Configuration Reference
=======================

Database
--------

.. list-table::
   :header-rows: 1

   * - Parameter
     - Value
   * - engine
     - postgresql
   * - host
     - localhost
   * - port
     - 5432
   * - name
     - myapp

Logging
-------

.. list-table::
   :header-rows: 1

   * - Parameter
     - Value
   * - level
     - INFO
   * - file
     - /var/log/app.log

Example 3: Package Metadata to Docs

Input JSON file (metadata.json):

{
  "name": "my-python-package",
  "version": "2.1.0",
  "author": "Jane Developer",
  "license": "MIT",
  "keywords": ["data", "processing", "automation"],
  "dependencies": ["requests", "click", "pydantic"]
}

Output RST file (metadata.rst):

my-python-package
==================

- **Version:** 2.1.0
- **Author:** Jane Developer
- **License:** MIT

Keywords
--------

- data
- processing
- automation

Dependencies
------------

- requests
- click
- pydantic

Frequently Asked Questions (FAQ)

Q: Will the RST output work with Sphinx?

A: Yes! The converter produces valid reStructuredText that is fully compatible with Sphinx. You can include the output file directly in your Sphinx project's toctree and build it into HTML, PDF, or other formats without any modifications.

Q: How are JSON objects represented in RST?

A: JSON objects are converted into RST list-tables with key-value columns or into field lists, depending on the structure. Nested objects create sub-sections with appropriate heading underlines. The converter uses Sphinx-compatible table directives for consistent rendering.

Q: Can I host the RST output on Read the Docs?

A: Absolutely! The generated RST is compatible with Read the Docs. Simply add the converted files to your Sphinx project, configure your toctree, and push to your repository. Read the Docs will automatically build and host the documentation.

Q: What RST table format is used?

A: The converter uses the list-table directive, which is the most reliable and Sphinx-friendly table format. It handles complex content, multi-line cells, and varying column widths better than simple or grid tables.

Q: How is deeply nested JSON handled?

A: Deeply nested JSON objects are converted into hierarchical RST sections using different underline characters (=, -, ~, ^) for each nesting level. This preserves the full structure while following RST heading conventions.

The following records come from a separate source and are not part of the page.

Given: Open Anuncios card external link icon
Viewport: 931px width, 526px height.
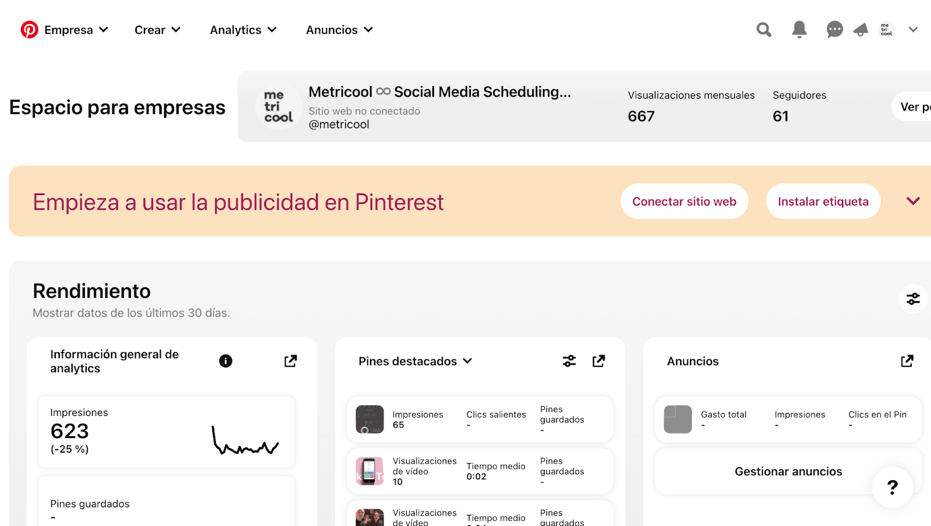Looking at the screenshot, I should 907,361.
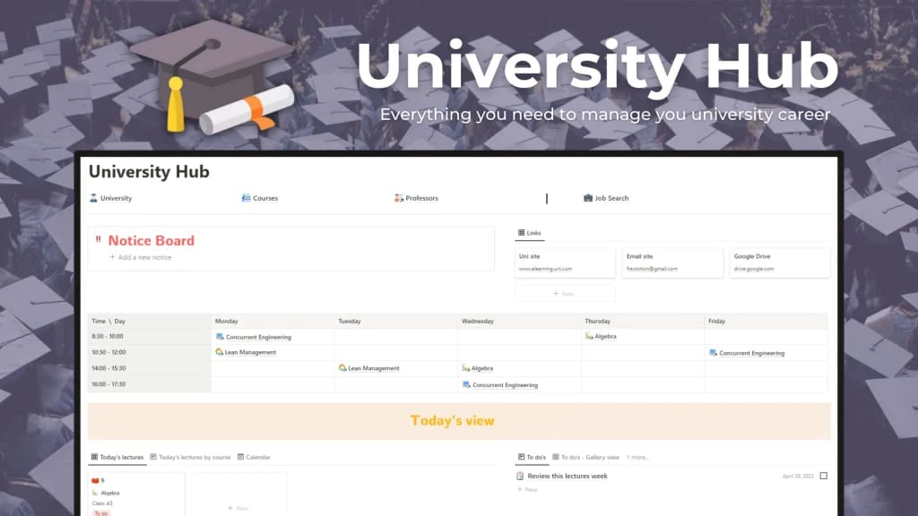Switch to the Calendar view tab
Screen dimensions: 918x516
tap(254, 457)
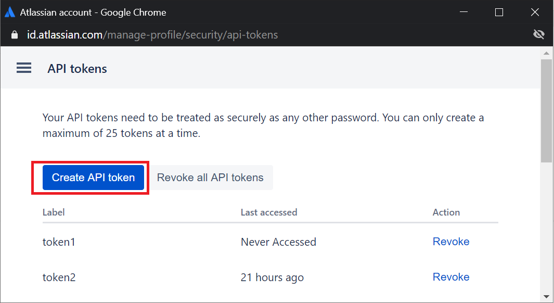The width and height of the screenshot is (554, 303).
Task: Minimize the Chrome window
Action: point(463,12)
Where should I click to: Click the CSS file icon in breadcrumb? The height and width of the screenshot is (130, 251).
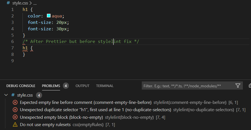[x=8, y=3]
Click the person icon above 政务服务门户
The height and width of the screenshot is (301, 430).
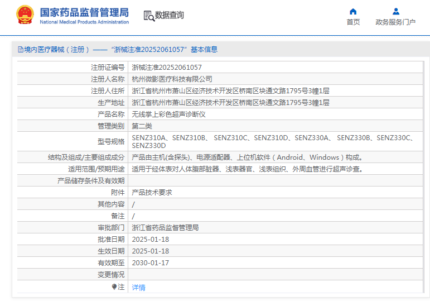click(395, 11)
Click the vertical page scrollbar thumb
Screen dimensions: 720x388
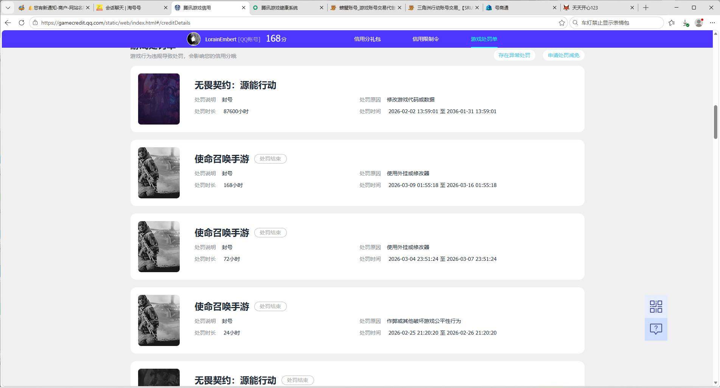point(715,122)
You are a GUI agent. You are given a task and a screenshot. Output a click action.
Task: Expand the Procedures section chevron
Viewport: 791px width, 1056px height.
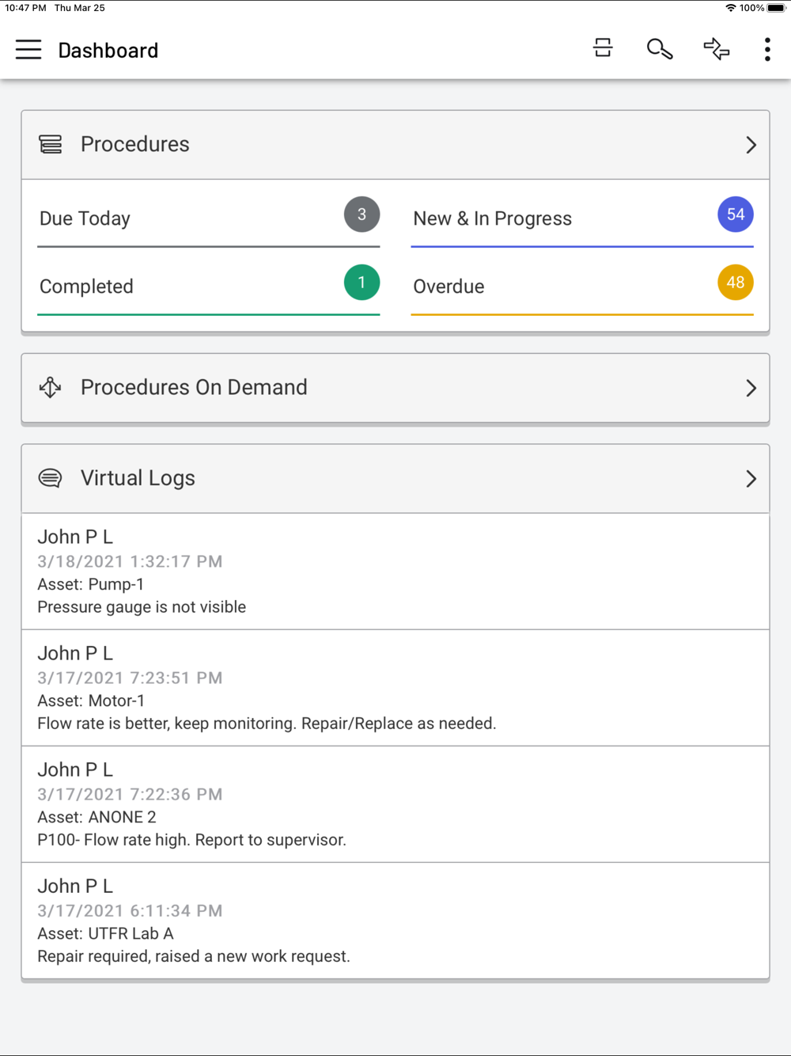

Q: What happens if my JSON has syntax errors?

A: If the JSON file contains syntax errors, the converter will attempt to process it as best as possible. For files with significant errors, the raw content will be included as a literal block in the RST output, ensuring no data is lost.

Q: Can I customize the RST output structure?

A: The generated RST uses standard formatting that you can freely modify after conversion. Since RST is plain text, you can add directives, cross-references, admonitions, or any other RST features to enhance the documentation beyond the automated conversion.